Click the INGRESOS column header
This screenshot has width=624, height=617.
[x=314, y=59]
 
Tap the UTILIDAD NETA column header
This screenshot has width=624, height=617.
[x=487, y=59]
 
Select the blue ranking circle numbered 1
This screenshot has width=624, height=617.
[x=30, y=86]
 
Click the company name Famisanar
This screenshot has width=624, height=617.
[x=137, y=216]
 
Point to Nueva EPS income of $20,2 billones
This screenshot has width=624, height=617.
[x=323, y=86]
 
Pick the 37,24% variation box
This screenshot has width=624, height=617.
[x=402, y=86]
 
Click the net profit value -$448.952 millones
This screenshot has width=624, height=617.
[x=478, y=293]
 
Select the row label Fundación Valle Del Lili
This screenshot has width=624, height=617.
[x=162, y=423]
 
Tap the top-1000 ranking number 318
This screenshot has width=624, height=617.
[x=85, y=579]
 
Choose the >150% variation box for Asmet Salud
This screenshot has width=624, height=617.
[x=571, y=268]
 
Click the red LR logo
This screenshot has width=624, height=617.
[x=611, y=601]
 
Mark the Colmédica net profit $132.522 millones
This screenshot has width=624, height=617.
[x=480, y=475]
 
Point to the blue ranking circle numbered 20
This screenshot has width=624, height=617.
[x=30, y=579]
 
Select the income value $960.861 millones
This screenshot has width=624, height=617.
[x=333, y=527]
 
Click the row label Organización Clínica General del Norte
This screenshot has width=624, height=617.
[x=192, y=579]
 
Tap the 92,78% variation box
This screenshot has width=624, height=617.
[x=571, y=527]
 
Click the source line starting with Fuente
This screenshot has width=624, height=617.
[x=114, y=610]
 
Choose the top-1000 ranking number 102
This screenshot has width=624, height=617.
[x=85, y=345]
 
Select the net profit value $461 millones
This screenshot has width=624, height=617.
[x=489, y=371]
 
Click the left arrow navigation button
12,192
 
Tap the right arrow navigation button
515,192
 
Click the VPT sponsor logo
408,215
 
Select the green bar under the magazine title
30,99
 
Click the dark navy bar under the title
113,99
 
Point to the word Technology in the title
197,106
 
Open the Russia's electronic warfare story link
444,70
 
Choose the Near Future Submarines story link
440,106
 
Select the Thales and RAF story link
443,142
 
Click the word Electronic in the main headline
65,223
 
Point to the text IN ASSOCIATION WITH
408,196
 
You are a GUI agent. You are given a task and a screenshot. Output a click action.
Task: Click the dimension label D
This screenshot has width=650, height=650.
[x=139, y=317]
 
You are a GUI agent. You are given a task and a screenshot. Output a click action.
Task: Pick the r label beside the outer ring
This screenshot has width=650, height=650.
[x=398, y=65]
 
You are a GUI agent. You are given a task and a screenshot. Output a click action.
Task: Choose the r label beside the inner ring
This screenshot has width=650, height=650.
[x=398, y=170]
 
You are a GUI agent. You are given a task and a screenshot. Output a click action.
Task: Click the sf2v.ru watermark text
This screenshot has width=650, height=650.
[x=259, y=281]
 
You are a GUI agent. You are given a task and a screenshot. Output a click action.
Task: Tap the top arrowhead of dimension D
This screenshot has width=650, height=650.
########
GIVEN EXERCISE →
Render all the items above as a single numbered list with one line per entry, leaving out the blank lines.

TASK RESULT →
1. Click the INGRESOS column header
2. This screenshot has width=624, height=617.
3. [x=314, y=59]
4. Tap the UTILIDAD NETA column header
5. This screenshot has width=624, height=617.
6. [x=487, y=59]
7. Select the blue ranking circle numbered 1
8. This screenshot has width=624, height=617.
9. [x=30, y=86]
10. Click the company name Famisanar
11. This screenshot has width=624, height=617.
12. [x=137, y=216]
13. Point to Nueva EPS income of $20,2 billones
14. This screenshot has width=624, height=617.
15. [x=323, y=86]
16. Pick the 37,24% variation box
17. This screenshot has width=624, height=617.
18. [x=402, y=86]
19. Click the net profit value -$448.952 millones
20. This screenshot has width=624, height=617.
21. [x=478, y=293]
22. Select the row label Fundación Valle Del Lili
23. This screenshot has width=624, height=617.
24. [x=162, y=423]
25. Tap the top-1000 ranking number 318
26. This screenshot has width=624, height=617.
27. [x=85, y=579]
28. Choose the >150% variation box for Asmet Salud
29. This screenshot has width=624, height=617.
30. [x=571, y=268]
31. Click the red LR logo
32. This screenshot has width=624, height=617.
33. [x=611, y=601]
34. Mark the Colmédica net profit $132.522 millones
35. This screenshot has width=624, height=617.
36. [x=480, y=475]
37. Point to the blue ranking circle numbered 20
38. This screenshot has width=624, height=617.
39. [x=30, y=579]
40. Select the income value $960.861 millones
41. This screenshot has width=624, height=617.
42. [x=333, y=527]
43. Click the row label Organización Clínica General del Norte
44. This screenshot has width=624, height=617.
45. [x=192, y=579]
46. Tap the 92,78% variation box
47. This screenshot has width=624, height=617.
48. [x=571, y=527]
49. Click the source line starting with Fuente
50. This screenshot has width=624, height=617.
51. [x=114, y=610]
52. Choose the top-1000 ranking number 102
53. This screenshot has width=624, height=617.
54. [x=85, y=345]
55. Select the net profit value $461 millones
56. This screenshot has width=624, height=617.
57. [x=489, y=371]
58. Click the left arrow navigation button
59. 12,192
60. Tap the right arrow navigation button
61. 515,192
62. Click the VPT sponsor logo
63. 408,215
64. Select the green bar under the magazine title
65. 30,99
66. Click the dark navy bar under the title
67. 113,99
68. Point to the word Technology in the title
69. 197,106
70. Open the Russia's electronic warfare story link
71. 444,70
72. Choose the Near Future Submarines story link
73. 440,106
74. Select the Thales and RAF story link
75. 443,142
76. Click the word Electronic in the main headline
77. 65,223
78. Point to the text IN ASSOCIATION WITH
79. 408,196
80. You are a GUI agent. You are given a task and a screenshot. Output a click action.
81. Task: Click the dimension label D
82. This screenshot has width=650, height=650.
83. [x=139, y=317]
84. You are a GUI agent. You are given a task and a screenshot. Output a click action.
85. Task: Pick the r label beside the outer ring
86. This screenshot has width=650, height=650.
87. [x=398, y=65]
88. You are a GUI agent. You are given a task and a screenshot. Output a click action.
89. Task: Choose the r label beside the inner ring
90. This screenshot has width=650, height=650.
91. [x=398, y=170]
92. You are a GUI agent. You are given a task and a screenshot. Output a click action.
93. Task: Click the sf2v.ru watermark text
94. This screenshot has width=650, height=650.
95. [x=259, y=281]
96. You are a GUI agent. You are given a task and a screenshot. Output a click action.
97. Task: Tap the top arrowhead of dimension D
98. This screenshot has width=650, height=650.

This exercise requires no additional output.